On peut se demander si Kushner a déjà entendu parler de Samira Azzam, Salma Khadra Jayyusi, Ghassan Kanafani, Mahmoud Darwish, Toufik Zayyad, Ibrahim Abu Lughd, Hisham Sharabi, Naji Al-Ali ou Fadwa Touqan, pour ne citer que quelques grands esprits palestiniens.
Les Palestiniens, pour de jeunes blancs riches comme Kushner, ne sont pas de véritables êtres humains à la différence des Israéliens ashkénazes, car ils ne produisent ni bombes ni machines. Et donc, ils ne peuvent tout simplement pas se gouverner eux-mêmes. Ils sont évidemment responsables du sort tragique qui est le leur depuis 1948. Israël et les États-Unis ont essayé de les civiliser. Mais les Palestiniens ont une mentalité différente et inférieure à celle des Occidentaux. C’est pourquoi ces Palestiniens primitifs et barbares devraient être reconnaissants aux Israéliens ashkénazes d’avoir la générosité de se donner le mal de les diriger.

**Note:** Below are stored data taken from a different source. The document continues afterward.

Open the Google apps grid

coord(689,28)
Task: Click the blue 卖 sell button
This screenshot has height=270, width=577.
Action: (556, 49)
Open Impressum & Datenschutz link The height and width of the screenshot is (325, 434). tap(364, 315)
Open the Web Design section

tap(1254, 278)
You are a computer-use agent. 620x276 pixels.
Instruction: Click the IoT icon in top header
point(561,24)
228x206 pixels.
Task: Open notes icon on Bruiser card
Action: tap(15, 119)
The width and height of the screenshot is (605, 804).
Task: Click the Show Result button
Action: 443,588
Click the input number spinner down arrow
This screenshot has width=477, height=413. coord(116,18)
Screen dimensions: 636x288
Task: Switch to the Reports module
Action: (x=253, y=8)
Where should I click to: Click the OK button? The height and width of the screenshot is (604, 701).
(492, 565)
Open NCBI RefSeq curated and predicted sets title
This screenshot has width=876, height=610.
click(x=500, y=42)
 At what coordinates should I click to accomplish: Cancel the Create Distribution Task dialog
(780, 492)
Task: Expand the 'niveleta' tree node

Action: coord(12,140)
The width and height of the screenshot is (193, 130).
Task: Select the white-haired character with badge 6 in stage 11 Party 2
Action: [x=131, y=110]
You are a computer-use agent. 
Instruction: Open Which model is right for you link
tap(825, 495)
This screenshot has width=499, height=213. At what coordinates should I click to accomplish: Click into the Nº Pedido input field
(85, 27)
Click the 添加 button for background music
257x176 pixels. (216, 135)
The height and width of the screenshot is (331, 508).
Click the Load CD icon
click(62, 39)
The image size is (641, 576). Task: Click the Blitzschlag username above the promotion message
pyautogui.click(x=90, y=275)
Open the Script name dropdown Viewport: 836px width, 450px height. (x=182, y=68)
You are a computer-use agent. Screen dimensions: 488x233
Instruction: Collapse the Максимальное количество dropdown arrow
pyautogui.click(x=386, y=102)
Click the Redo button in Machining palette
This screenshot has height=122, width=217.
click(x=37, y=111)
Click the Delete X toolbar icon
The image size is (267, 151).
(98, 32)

Le message de Kushner est tout à fait clair : Puisqu’on ne peut pas faire confiance aux Palestiniens pour s’auto-administrer, ils devraient signer l’”Accord du siècle” et accepter d’être les esclaves des Israéliens. L’idéologie de Kushner est non seulement raciste, mais aussi islamophobe et orientaliste. Je n’ai aucun doute qu’il aurait soutenu les lois Jim Crow et le régime de l’apartheid, puisqu’il n’a aucun problème avec la nouvelle loi de l’État-nation israélien !
Permettez-moi de conclure cet article avec un joyau de l’un des plus grands penseurs palestiniens du XXe siècle, le regretté Edward Said, extrait de Culture et impérialisme : “Le facteur commun du colonialisme et du néocolonialisme, en tant que composantes de l’impérialisme, est la présomption de la supériorité du colonialiste blanc/occidental sur le colonisé noir/autochtone – et le droit du premier à opprimer le second dont la seule fonction est de réaffirmer la supériorité du premier”.
* Haiddar Eid est écrivain et professeur de littérature postcoloniale à l’université Al-Aqsa à Gaza, après avoir enseigné dans plusieurs universités à l’étranger. Vétéran dans le mouvement des droits nationaux palestiniens, c’est un commentateur politique indépendant, auteur de nombreux articles sur la situation en Palestine. Son compte Twitter.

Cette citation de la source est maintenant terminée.